Fifth Annual Cockburn Lecture

Delivered by Charles McKean
Professor of History at Dundee University and former Secretary of the RIAS – Royal Incorporation of Architects in Scotland

Charles McKean Talk

The Royal College of Physicians

Followed by a Drinks Reception in the Great Hall

Royal College of Physicians
image © Adrian Welch

May 13, 2002
Sub-title suggested by McKean –

‘Edinburgh: Over-controlled, Out-of-control, Invaded by Triffids’

Introduction:

“I am looking far beyond Cockburn’s Edinburgh”.
Edinburgh, “overwhelmed by its remorseless banality”.
“the Structure Plan is not good enough”.
“something needs to be done about the valley”.
“work with the valley, not against it”.
“Leith is very far from finished”.
“We have been occupied with form-making, not place-making”.
“Leith is not yet a living integrated town”.
“We can do better, we should be asking for better”.
“Planners are planners; some are bad, some are excellent”.
“the fact is a Structure Plan is rarely a vision for a capital”.
“Planning remains responsive not proactive”.
“Triffidopolis is the new name for Edinburgh”.

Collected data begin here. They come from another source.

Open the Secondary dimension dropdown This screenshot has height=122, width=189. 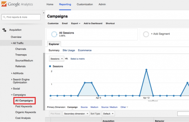[76, 114]
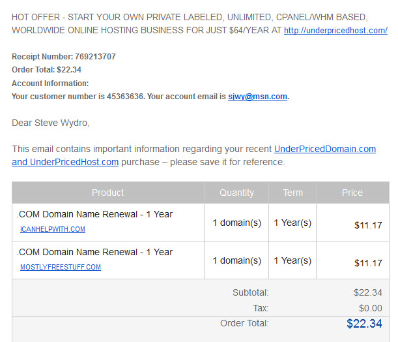Click the sjwy@msn.com email link
The image size is (398, 342).
tap(257, 97)
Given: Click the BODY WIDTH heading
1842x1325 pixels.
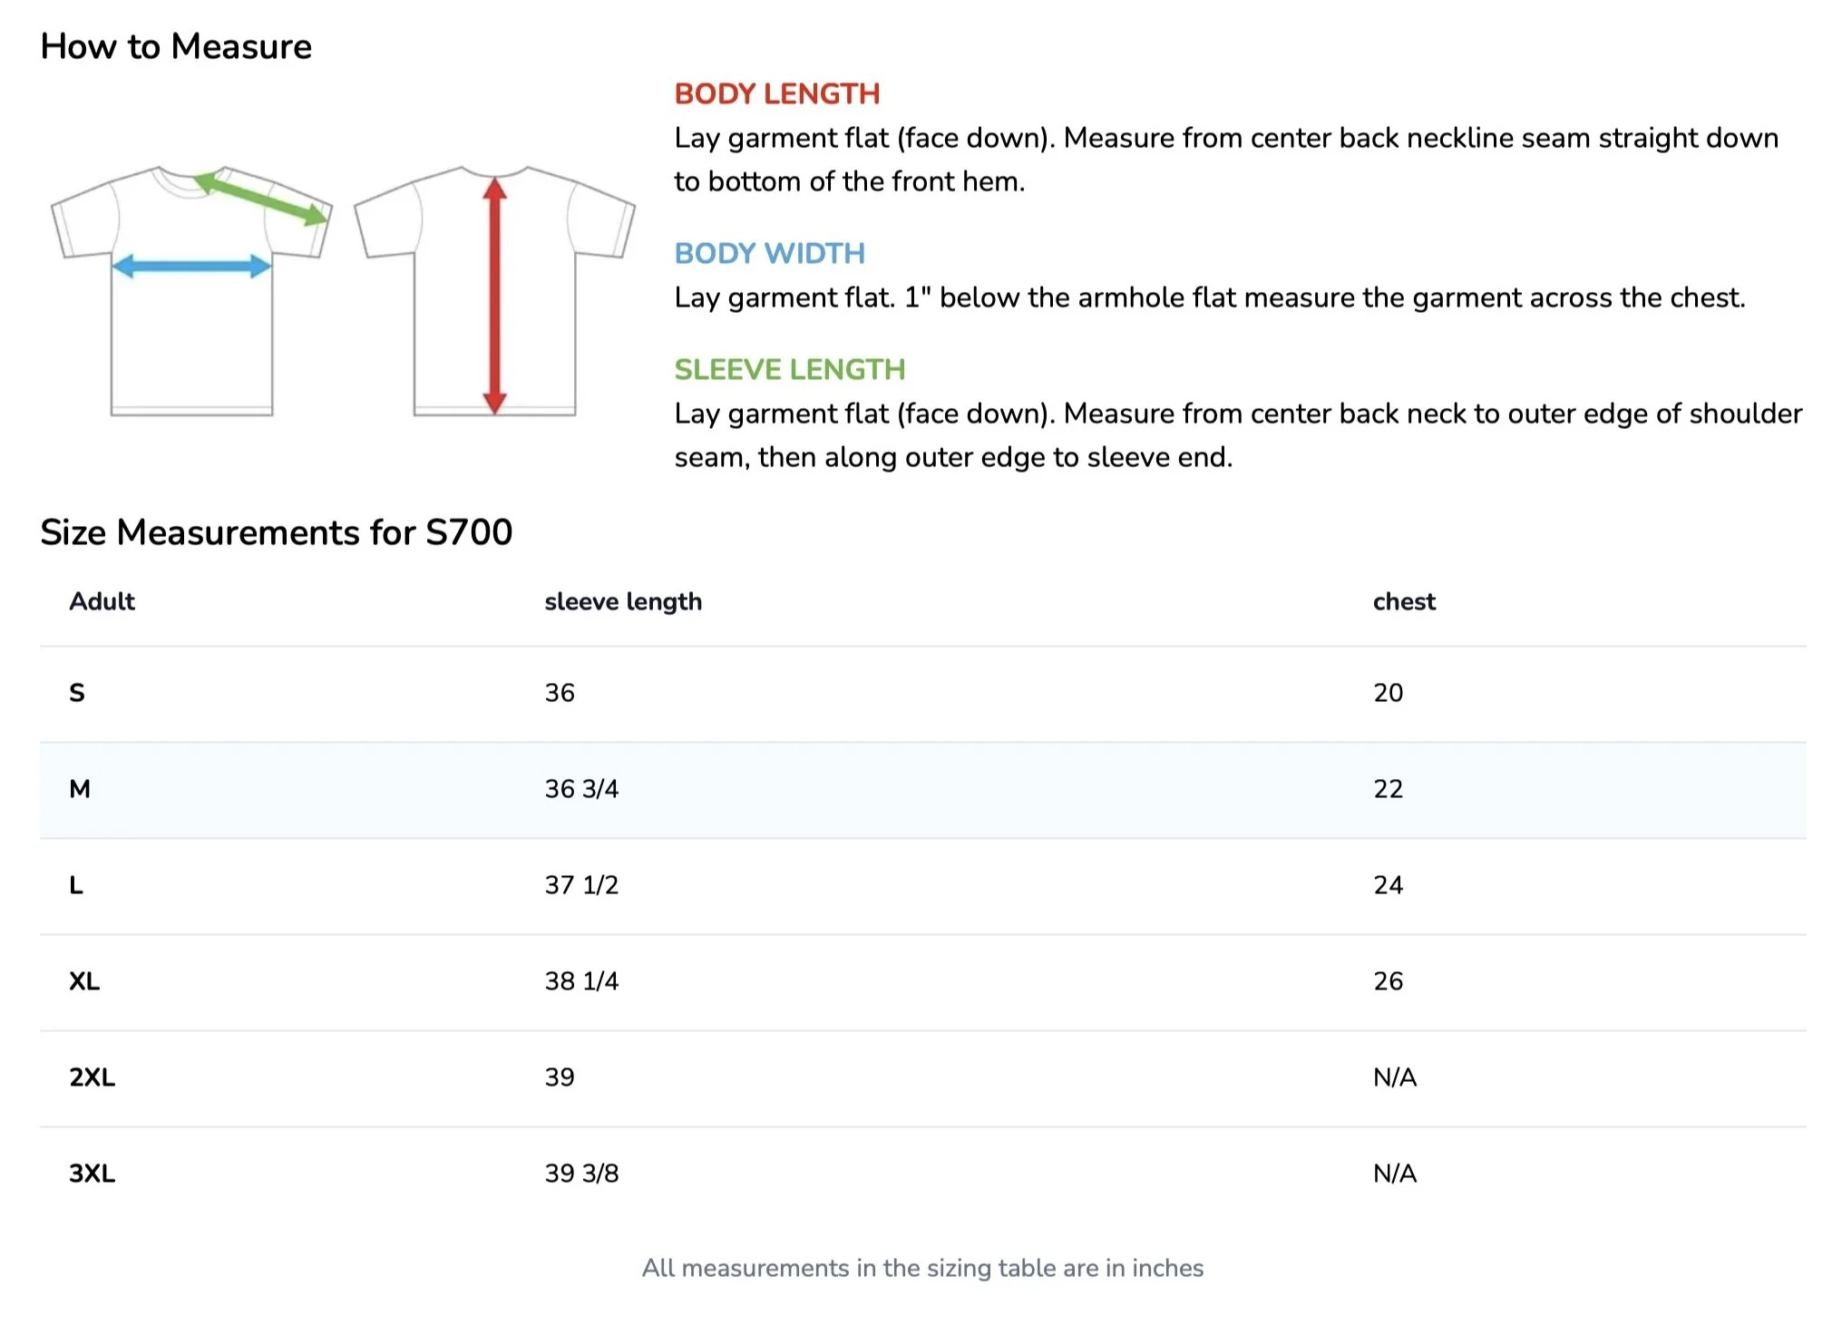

Three Planned Developments:

Festival Square:
architecturally ignorantly neoclassical”.
“nothing that ties it into the urban values of Edinburgh”
.
Edinburgh Park:
wholly wind-dominated”
“set of boxes laid out to a sophisticated idea”.

North Holyrood:
one part of Edinburgh I’m proud to take visitors”.

“Edinburgh has nothing compared to Glasgow’s modern adventures”, eg. .
“The city feels good, if a trifle smug”.
“The city’s divisions are widening, not healing”.
“If the spread continues Edinburgh will become a tiny town in amorphousness”
.

A Modest Proposal or Two:-
Princes Street
Leave the facade “as a wall” and develop Rose Street in conjunction with Princes Street Shopping to create an arcade at ground floor: Rose Street South Lane is a “ghastly part” of the city just forty foot from the main thoroughfare.

Nine New Towns
The often-forgotten 1943 Plan for Edinburgh talked of the ‘creation of self-contained communities’ on the edge of Edinburgh, essential to prevent large dormitory towns and the consequential traffic. McKean showed an overhead projected map of Edinburgh marked with new urban centres. Areas such as Craigmillar should not just be housing estates, but centres for activity, towns.

If we are short of land why on earth waste it” asked McKean to a slide of Edinburgh Park’s rolling lawns. His “strategy for the creation of nine new towns” was to produce a “future for the city worthy of its past“. In summary, he quoted a text excerpt, “people in cities lose the habit of intimacy the further they live apart”.

Questions

Questions & responses:

Re possible closure of Wester Hailes cinema: there exists a “real lack of connected thinking“.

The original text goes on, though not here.